In 1984, Lucy graduated with a masters in Christian education from the Near Eastern School of Theology (NEST), which even then was at the vanguard of educating future women leaders of the Middle Eastern church. During her time there, she was blessed with female mentors who served as models of female leadership. After graduating, she was honored to be able to teach at the NEST alongside these mentors. Lucy left Lebanon in 1989 to pursue further theological education in the U.S. She was ordained as a minister of Word and Sacrament in 1993.

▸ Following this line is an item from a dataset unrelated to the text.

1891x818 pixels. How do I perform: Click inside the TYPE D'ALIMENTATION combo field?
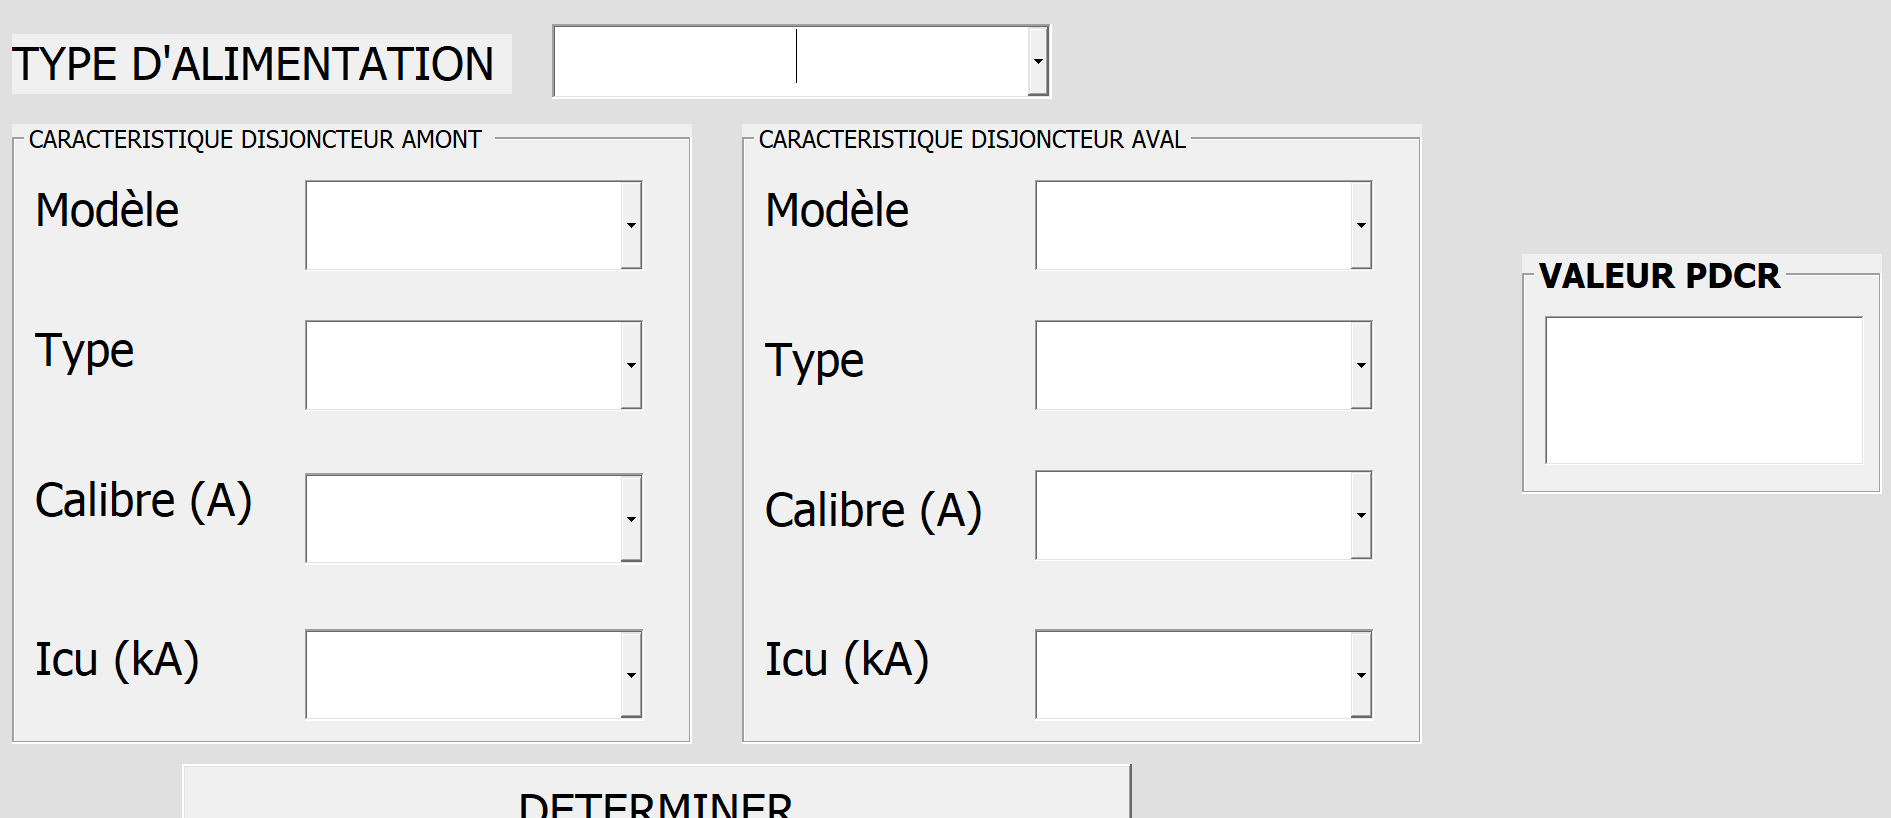pyautogui.click(x=790, y=61)
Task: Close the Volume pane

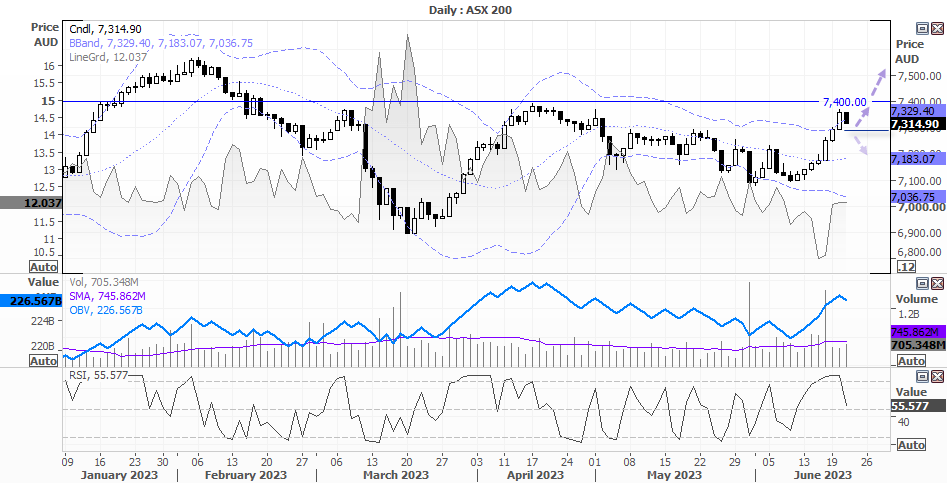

From 1996 to 2016, Lucy worked as a chaplain with the U.S. Army. In addition to serving at a number  of bases throughout the U.S., she had a tour of service in South Korea; was deployed to Iraq; and worked  in the Wounded  Warrior  Unit  at Walter Reed Hospital in Washington, D.C.  Her call  to chaplaincy was rooted  in  her desire  to emulate Christ. “Christ reached out  to the marginalized  and gave them hope,” Lucy says. “That’s what I tried to do as well, in whatever form it came.” Soldiers returned from active duty with physical and emotional wounds. Some suffered from post-traumatic stress and substance-abuse disorders, and many struggled as they attempted to reintegrate into civilian  life. In  ministering to soldiers and their families, Lucy explains, her goal was to “help them see that Jesus Christ is able to intervene, heal and transform.”

In 2017, Lucy was invited by the NEST to lead one of their Christmas services in Beirut. On this trip, she met with NEST President Dr. George Sabra and learned of the institution’s need for a Christian education teacher. As she visited Syrian Christian refugee elementary schools in Lebanon with Rev. Suhail Saoud, the educational coordinator of the National Evangelical Synod of Syria and Lebanon, she saw firsthand the fruits of PC(USA) mission partnership. In witnessing the needs of schools, churches, orphanages and retirement homes, Lucy sensed a strong call to return to her home country to serve as a PC(USA) long-term volunteer.

Lucy earned master’s degrees from the NEST in Beirut; the Presbyterian School of Christian Education in Richmond, Virginia; and Union Seminary, also in Richmond. In 2016, she received her Doctorate of Ministry in Christian education from Erskine Theological Seminary in South Carolina. At present, she is a student in American Sign Language (ASL).

Lucy’s mother, Berlant, will be accompanying Lucy to Beirut, where she has a large extended family.